Me encajó sus ojos oscuros
como dos gotas de fuego escapadas de las piras de sus vendavales ardientes. Me penetraban
alucinantes electrizando mi dorsal, corriendo desde mis cervicales como manadas de
búfalos desenfrenados hasta mi cauda equina -que había dormitado por otoños-. Parecían
brincar rediles deseando de mi cuerpo su guarida, potrero para resguardar el desboco
de su corcel de sangre pura, estanque líquido donde abrevarse, panal para el enjambre
de sus besos. Parecían cantar, sin más sonido del que reflejaba un arco iris. Aquellos
ojos parecían respirar de soles profundos, parecían gritarme desde sus ansias
locas -te quiero, te quiero, tienes que ser mía-. Humedecí mis labios mordiendo
levemente mi inferior diciéndole -yo también muero por ser infinitamente tuya-.

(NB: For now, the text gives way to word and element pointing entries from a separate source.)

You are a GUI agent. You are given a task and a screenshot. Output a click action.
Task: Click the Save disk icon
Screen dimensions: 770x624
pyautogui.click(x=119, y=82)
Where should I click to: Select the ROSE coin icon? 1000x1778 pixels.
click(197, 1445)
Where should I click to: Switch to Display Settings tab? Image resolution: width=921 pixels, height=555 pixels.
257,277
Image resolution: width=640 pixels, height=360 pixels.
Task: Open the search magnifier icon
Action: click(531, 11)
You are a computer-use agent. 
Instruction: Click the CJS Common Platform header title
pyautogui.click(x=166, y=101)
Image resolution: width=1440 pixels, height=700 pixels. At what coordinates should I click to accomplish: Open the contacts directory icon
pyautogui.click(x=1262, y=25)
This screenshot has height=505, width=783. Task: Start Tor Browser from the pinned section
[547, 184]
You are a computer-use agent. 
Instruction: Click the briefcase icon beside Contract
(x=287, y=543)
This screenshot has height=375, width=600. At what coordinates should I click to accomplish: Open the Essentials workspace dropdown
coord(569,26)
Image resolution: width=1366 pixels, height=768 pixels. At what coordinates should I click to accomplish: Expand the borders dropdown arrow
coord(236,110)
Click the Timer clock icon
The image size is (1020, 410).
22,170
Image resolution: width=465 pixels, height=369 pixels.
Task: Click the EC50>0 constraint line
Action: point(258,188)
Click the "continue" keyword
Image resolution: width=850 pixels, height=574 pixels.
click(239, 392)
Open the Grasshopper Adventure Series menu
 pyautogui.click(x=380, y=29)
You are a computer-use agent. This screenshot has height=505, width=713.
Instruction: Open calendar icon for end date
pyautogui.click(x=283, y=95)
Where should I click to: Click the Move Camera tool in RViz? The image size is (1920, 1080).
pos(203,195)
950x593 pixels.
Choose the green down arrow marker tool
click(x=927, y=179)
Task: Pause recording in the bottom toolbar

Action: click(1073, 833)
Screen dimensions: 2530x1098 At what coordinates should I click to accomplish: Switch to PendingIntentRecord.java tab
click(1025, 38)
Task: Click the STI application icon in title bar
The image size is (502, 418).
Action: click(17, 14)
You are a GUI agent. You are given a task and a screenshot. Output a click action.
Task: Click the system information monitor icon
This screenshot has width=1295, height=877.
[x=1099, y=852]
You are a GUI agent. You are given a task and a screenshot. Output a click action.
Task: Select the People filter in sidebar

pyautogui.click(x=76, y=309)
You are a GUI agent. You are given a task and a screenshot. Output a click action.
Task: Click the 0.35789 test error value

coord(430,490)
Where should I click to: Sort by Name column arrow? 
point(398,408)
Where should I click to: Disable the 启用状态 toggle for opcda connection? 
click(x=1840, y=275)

Y la multitud remolinaba a nuestro alrededor… ¡Esa muchedumbre no entendía! Y
nos fue arrastrando. Nos perdimos. Allá a lo lejos, entre espaldas veía sus
ojos buscándome hacia atrás. Parecían gritarme ¡que no nos jale la ola vida mía,
estoy luchando, voy por ti, espérame! Y de estos ojos cansados de buscarlo escapó
una lágrima… Aquellos ojos siempre vienen a mi alma, como aquel seminarista de
los ojos negros.
Dora Elia.
8 de Septiembre 2016.
EE.UU.
Derechos reservados de
autor.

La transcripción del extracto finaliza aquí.